When it comes to the Internet, Google (GOOG), Amazon (AMZN) and Intel (INTC) pretty much rule in investors' minds. But plenty others deserve attention for their potential as well, but many are just plain overlooked. Investors who try can find still-deeply undervalued pure Internet stocks with growth characteristics -- and a robust cash position to boot.
One such outfit is IAC/InterActive (IACI) -- a familiar-enough name to Wall Street but nonetheless unjustifiably ignored. It operates more than 50 diversified Internet businesses in 30 countries, including such high-traffic sites as Ask.com, Match.com, CitySearch and Dictionary.com.
"It's the type of company we love," says Sandy Mehta, CEO and chief investment officer at Value Investment Principals, who invests mainly in what he calls "tale-of-two-cities" stocks that boast of deep-value and high-growth characteristics. In IAC's case, a robust cash stash buttressed by a strong balance sheet with little or no debt are attractive gifts.
Valuation is another important plus. Shares of IAC remain cheap, Mehta says, based on the value of its franchise and assets. But the stock is definitely not a "value trap," he adds. IAC's stock is trading at $22 a share, not far from its 52-week low of $17, but Mehta puts its value at $35 a share.

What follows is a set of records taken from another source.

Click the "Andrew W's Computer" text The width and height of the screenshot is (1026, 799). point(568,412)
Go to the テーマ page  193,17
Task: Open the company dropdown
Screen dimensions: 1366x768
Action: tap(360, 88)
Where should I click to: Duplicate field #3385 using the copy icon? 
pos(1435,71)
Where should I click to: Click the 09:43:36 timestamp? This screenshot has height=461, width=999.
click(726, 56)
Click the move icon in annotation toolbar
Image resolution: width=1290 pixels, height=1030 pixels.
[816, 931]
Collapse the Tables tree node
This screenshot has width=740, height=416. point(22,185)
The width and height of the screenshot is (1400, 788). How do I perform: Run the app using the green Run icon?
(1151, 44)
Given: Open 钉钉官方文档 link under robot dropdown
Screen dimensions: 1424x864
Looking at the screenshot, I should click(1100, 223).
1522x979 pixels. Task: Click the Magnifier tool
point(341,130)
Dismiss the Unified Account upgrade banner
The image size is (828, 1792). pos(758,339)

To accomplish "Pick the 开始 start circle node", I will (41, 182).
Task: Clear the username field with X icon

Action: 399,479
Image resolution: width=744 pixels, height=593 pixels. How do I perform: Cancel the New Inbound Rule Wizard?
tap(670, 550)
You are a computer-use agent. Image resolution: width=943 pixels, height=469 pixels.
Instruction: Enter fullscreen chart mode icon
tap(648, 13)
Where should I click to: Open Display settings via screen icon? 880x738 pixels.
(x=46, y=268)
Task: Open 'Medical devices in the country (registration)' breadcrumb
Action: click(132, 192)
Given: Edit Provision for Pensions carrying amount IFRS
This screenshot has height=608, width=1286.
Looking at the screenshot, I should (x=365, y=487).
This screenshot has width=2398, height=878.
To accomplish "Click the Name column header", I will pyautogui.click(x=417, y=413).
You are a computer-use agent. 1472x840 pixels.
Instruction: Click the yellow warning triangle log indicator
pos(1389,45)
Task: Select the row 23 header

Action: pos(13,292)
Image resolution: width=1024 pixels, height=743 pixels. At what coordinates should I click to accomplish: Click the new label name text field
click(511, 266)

Many Lives and Name Changes
So why is the stock languishing? One reason is IAC is a "grossly misunderstood stock," says Mehta, who actually considers that an added allure. The stock isn't easy to understand because of its involvement in several past acquisitions, spin-offs and other deals. This isn't surprising because its chairman, CEO and controlling shareholder is Barry Diller, who's a savvy, serial dealmaker.
As a result, IAC has gone through many lives and name changes, starting with the name USA Interactive. In 2008, the company spun off four of its units -- Home Shopping Network, which now trades as HSN (HSNI); Ticketmaster, which was acquired in January 2010 by Live Nation (LYV); Lending Tree, which renamed itself Tree.com (TREE); and Interval Leisure Group (IILG).
In its present state, IAC provides various types of online services through its array of websites, including a search engine, dating and social networking (Match.com) and footwear marketing (Shoebuy.com). The company has a cash position of $1.8 billion, plus $96 million in debt instruments. Mehta figures the total amount comes to more than $12 a share, or 60% of the stock's market capitalization. That has enabled IAC to buy back a lot of its own stock. In the past six quarters, it repurchased about 25% of its stock, and it plans to buy more.
A "Top Value Idea"
"We believe the stock is a bargain," says Mehta because its underlying core Internet franchise is valued at only 40% of its market cap. It's trading at about five times his estimated 2010 EBITDA (earnings before interest, taxes, depreciation and amortization), compared with an average ratio of 10 times for its peer group. For sure, he adds, the stock is "a long-term attractive bet on the continuing growth of the Internet worldwide."
Even better for IAC are the visible signs that the Internet is snapping back. Mehta notes that industry studies show online sales have jumped 18% so far this year compared with a decline of 3.4% last year. IAC is one of the Internet companies that's pretty well positioned to benefit from the industry's secular growth, says Mehta.
Analyst Mark May of investment firm Needham says IAC is "one his top value ideas," and he believes it deserves a better rating on Wall Street. The consensus analysts' earnings forecasts on IAC, he notes, are too low based on the company's strong fundamentals. Mark's own estimates are above analysts' estimates. He figures IAC will earn 86 cents a share on sales of $1.53 billion in 2010 and then jump to $1.56 per share on sales of $1.65 billion in 2011. Last year, the company earned 52 cents on sales of $1.37 billion.
A Refuge in Tough Times?
Mark says IAC's diversified Internet businesses are helping smooth out the quarter-to-quarter volatility in earnings. The search business at IAC is in a cyclical recovery, he notes, and Match.com continues to be "a solid cash cow." The ServiceMagic unit is a long-term growth business, he adds, with a potential for margin expansion.
Given the stock's depressed valuation and the company's significant net cash reserve, IAC is a "safe haven in an uncertain and volatile market," says Mark.
Not many Internet stocks can make such a claim, and in these tough times and fickle market, IAC could well be a comfortable refuge for investors who agree with its potential for significant upside -- especially if Barry Diller comes up with more intriguing but lucrative deals.
Editor's note: This story was updated on July 26 and July 29 to reflect the correct chronology of IAC/InterActive name changes and to remove a reference saying IAC still owned shares of the four spun-off companies.